REPUBLIKA.CO.ID, JAKARTA -- Dana kapitasi untuk pembiayaan di Fasilitas Kesehatan Tingkat Pertama program Jaminan Kesehatan Nasional yang diselenggarakan BPJS Kesehatan berupa sisa lebih pembiayaan anggaran (silpa) dari tahun anggaran 2018 mengendap di pemerintah daerah mencapai Rp 2,5 triliun. Jumlah tersebut merupakan 19,02 persen dari seluruh total dana kapitasi.
Kepala Badan Pengawasan Keuangan dan Pembangunan Ardan Adiperdana dalam paparannya pada rapat dengar pendapat dengan Komisi IX DPR RI di gedung parlemen Jakarta, Senin (27/5), sebesar Rp10,69 triliun atau 80,98 persen dana kapitasi telah terpakai untuk layanan dan operasional di Fasilitas Kesehatan Tingkat Pertama (FKTP) seperti Puskesmas dan klinik.
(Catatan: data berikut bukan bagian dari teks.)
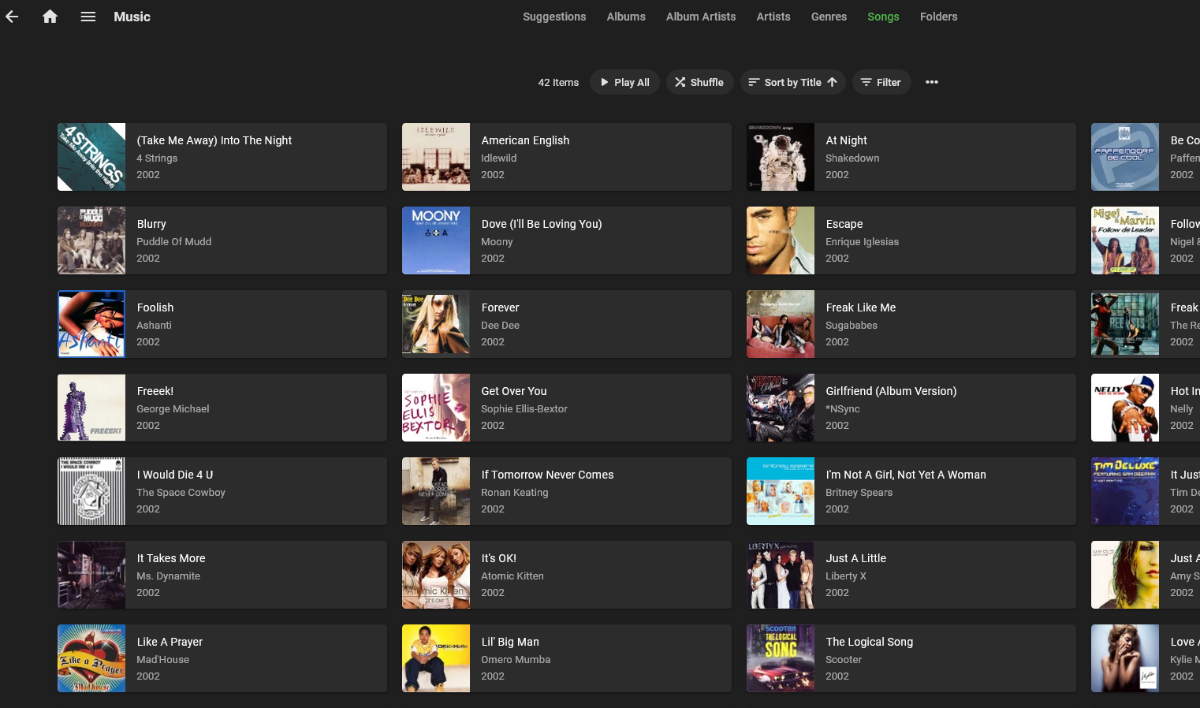
Task: Select the Folders view
Action: point(938,17)
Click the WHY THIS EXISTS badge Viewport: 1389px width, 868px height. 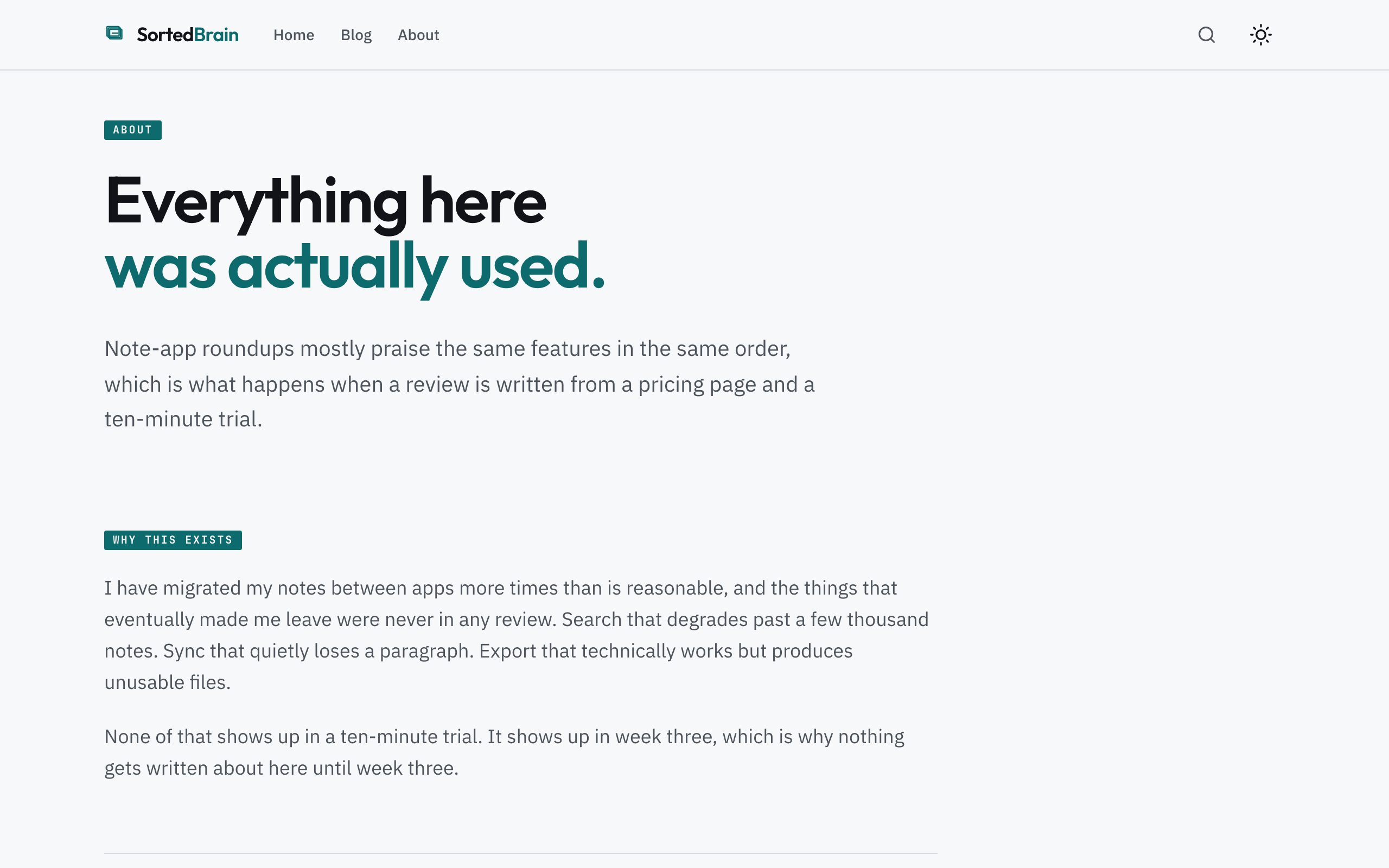[x=173, y=540]
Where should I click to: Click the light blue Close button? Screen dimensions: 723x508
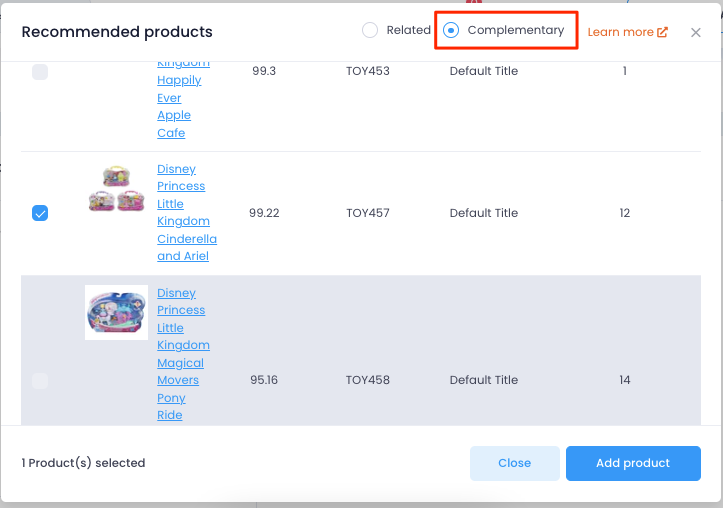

Namun Ardan mencatat ada berbagai permasalahan dalam penggunaan dana kapitasi.
Permasalahan itu seperti pembayaran kapitasi yang tidak sesuai kepada FKTP sebesar Rp 3,6 miliar, Kapitasi Berbasis Komitmen (KBK) yang dinilai berdasarkan kinerja FKTP sebesar Rp 46,9 miliar, dan rujukan yanh tidak sesuai kebutuhan Rp 29,4 miliar. Selain itu, BPKP juga mencatat ada inefisiensi pembayaran klaim layanan rumah sakit dikarenakan kontrak menggunakan tarif untuk kelas rumah sakit yang lebih tinggi Rp 819 miliar.
Dari hasil audit, Ardan menyebut perlunya peninjauan ulang kebijakan pemberian dana kapitasi kepada FKTP. Selain itu juga perlu adanya penetapan kelas rumah sakit secara optimal sebagai bahan penyesuaian perjanjian kerja sama antara BPJS Kesehatan dengan rumah sakit.
Hingga saat ini, BPJS Kesehatan telah bekerja sama dengan 9.961 Puskesmas, 5.266 dokter praktik perorangan, 6.618 klinik pratama, 1.193 dokter gigi, dan 29 RS kelas D pratama. Komisi IX DPR RI mengadakan Rapat Dengar Pendapat terkait hasil audit keuangan BPJS Kesehatan tahun anggaran 2018 yang dilakukan oleh BPKP yang dihadiri oleh Menteri Keuangan Sri Mulyani, Wakil Menteri Keuangan Mardiasmo, Menteri Kesehatan Nila Moeloek, Kepala BPKP Ardan Adiperdana, Direktur Utama BPJS Kesehatan Fachmi Idris, Ketua DJSN Tubagus Ahmad Choesni.